Verbatim output of the lines below is required, with the images omitted.

#### Exercise data

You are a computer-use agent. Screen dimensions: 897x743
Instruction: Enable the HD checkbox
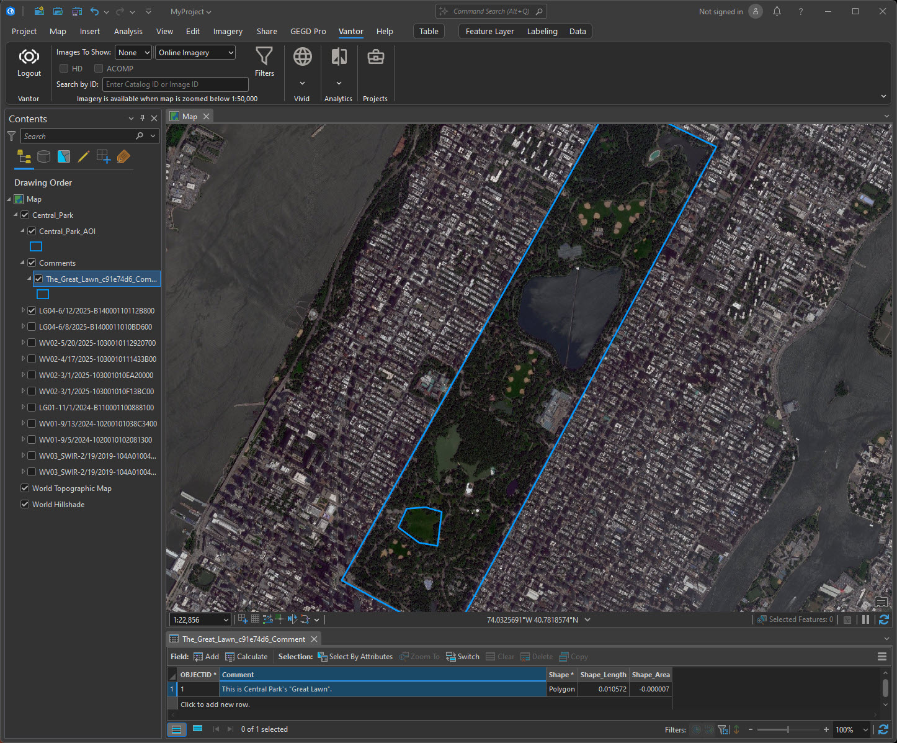coord(64,69)
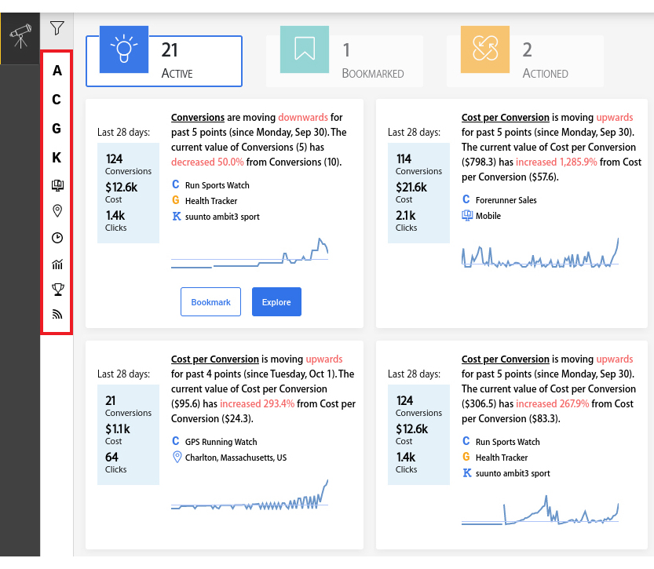The height and width of the screenshot is (569, 654).
Task: Select the C campaign filter icon
Action: [57, 99]
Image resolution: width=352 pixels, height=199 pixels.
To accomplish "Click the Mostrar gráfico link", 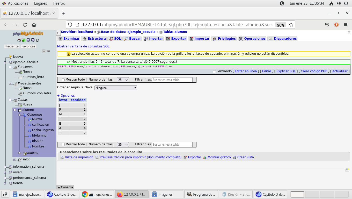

########

**Task output**
You are a computer-use agent. Screen dimensions: 897x743
Instruction: Enable the HD checkbox
coord(64,69)
The height and width of the screenshot is (569, 654).
Task: Select the C campaign filter icon
Action: [57, 99]
Image resolution: width=352 pixels, height=199 pixels.
To accomplish "Click the Mostrar gráfico link", 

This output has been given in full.